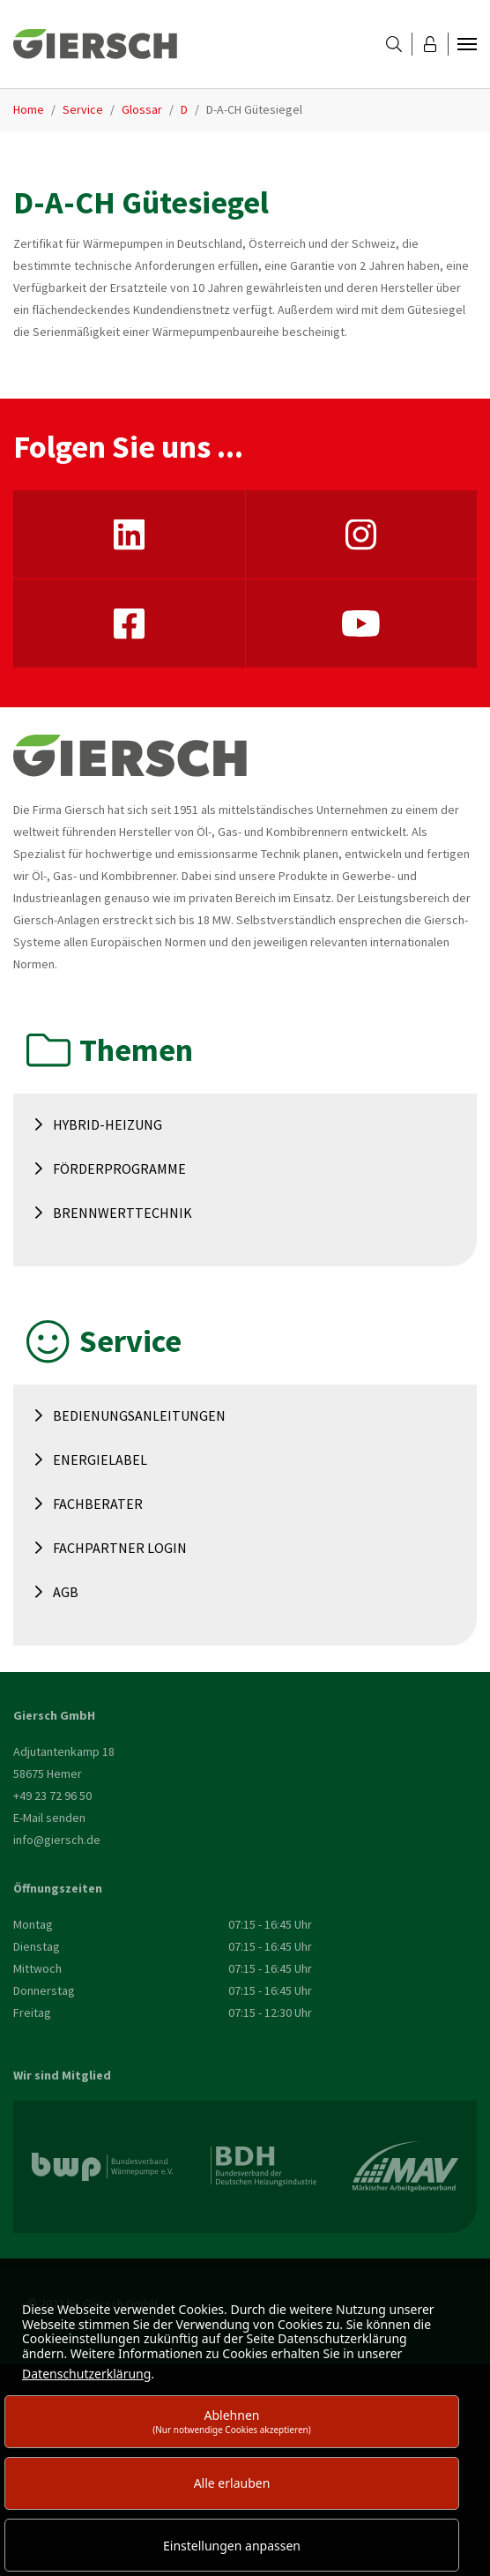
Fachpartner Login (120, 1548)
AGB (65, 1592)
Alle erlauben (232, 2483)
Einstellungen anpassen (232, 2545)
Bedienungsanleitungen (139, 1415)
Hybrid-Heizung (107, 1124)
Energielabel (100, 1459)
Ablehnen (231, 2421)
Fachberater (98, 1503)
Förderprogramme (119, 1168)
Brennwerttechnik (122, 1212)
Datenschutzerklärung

# Exercise details
Could you print every line of the listing above character for character, leaving out the pictures?

# Reply
Fachpartner Login (120, 1548)
AGB (65, 1592)
Alle erlauben (232, 2483)
Einstellungen anpassen (232, 2545)
Bedienungsanleitungen (139, 1415)
Hybrid-Heizung (107, 1124)
Energielabel (100, 1459)
Ablehnen (231, 2421)
Fachberater (98, 1503)
Förderprogramme (119, 1168)
Brennwerttechnik (122, 1212)
Datenschutzerklärung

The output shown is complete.